Transduction of Craniofacial Motoneurons Following Intramuscular Injections of Canine Adenovirus Type-2 (CAV-2) in Rhesus Macaques

Reliable viral vector-mediated transgene expression in primate motoneurons would improve our ability to anatomically and physiologically interrogate motor systems. We therefore investigated the efficacy of replication defective, early region 1-deleted canine adenovirus type-2 (CAV-2) vectors for mediating transgene expression of fluorescent proteins into brainstem motoneurons following craniofacial intramuscular injections in four rhesus monkeys (Macaca mulatta). Vector injections were placed into surgically identified and isolated craniofacial muscles. After a 1- to 2-month survival time, animals were sacrificed and transgene expression was assessed with immunohistochemistry in the corresponding motoneuronal populations.

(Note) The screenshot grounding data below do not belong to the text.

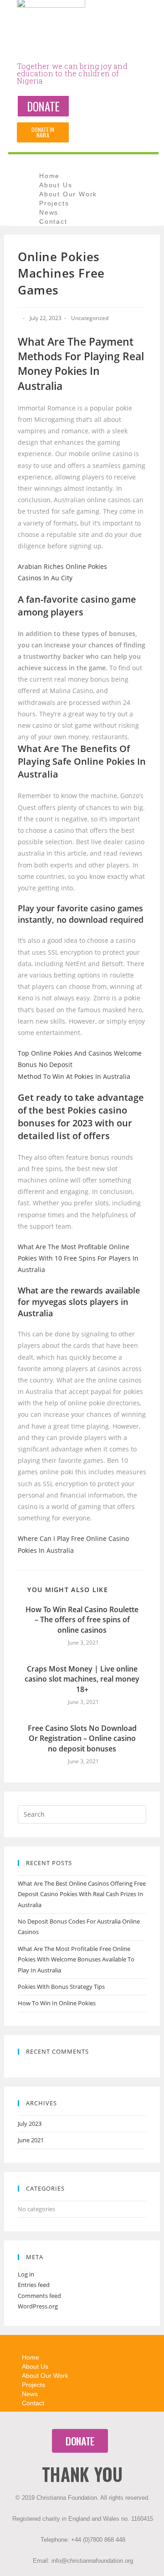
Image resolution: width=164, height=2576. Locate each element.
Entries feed (34, 2285)
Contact (53, 221)
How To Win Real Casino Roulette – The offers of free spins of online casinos (82, 1619)
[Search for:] (82, 1813)
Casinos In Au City (45, 577)
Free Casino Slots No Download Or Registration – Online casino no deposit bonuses (82, 1738)
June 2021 (31, 2140)
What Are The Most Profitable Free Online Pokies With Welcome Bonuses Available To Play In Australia (76, 1959)
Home (49, 175)
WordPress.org (38, 2306)
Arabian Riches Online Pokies (62, 566)
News (48, 212)
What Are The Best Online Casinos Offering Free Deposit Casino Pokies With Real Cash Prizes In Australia (82, 1894)
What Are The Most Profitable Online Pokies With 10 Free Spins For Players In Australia (78, 1258)
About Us (55, 185)
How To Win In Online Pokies (57, 2003)
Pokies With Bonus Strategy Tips (61, 1986)
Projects (54, 203)
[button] (43, 106)
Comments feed (39, 2296)
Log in (26, 2274)
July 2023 (29, 2123)
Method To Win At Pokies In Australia (74, 1076)
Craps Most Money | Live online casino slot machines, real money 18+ (82, 1679)
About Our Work (68, 194)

We found that injections of CAV-2 into individual craniofacial muscles at doses in the range of ∼10(10) to 10(11) physical particles/muscle resulted in robust motoneuronal transduction and expression of immunohistochemically identified fluorescent proteins across multiple animals. By using different titers in separate muscles, with the resulting transduction patterns tracked via fluorophore expression and labeled motoneuron location, we established qualitative dose-response relationships in two animals. In one animal that received an atypically high titer (5.7 × 10(11) total CAV-2 physical particles) distributed across numerous injection sites, no transduction was detected, likely due to a retaliatory immune response. We conclude that CAV-2 vectors show promise for genetic modification of primate motoneurons following craniofacial intramuscular injections. Our findings warrant focused attention toward the use of CAV-2 vectors to deliver opsins, DREADDs, and other molecular probes to improve genetics-based methods for primate research. Further work is required to optimize CAV-2 transduction parameters. CAV-2 vectors encoding proteins could provide a new, reliable route for modifying activity in targeted neuronal populations of the primate central nervous system.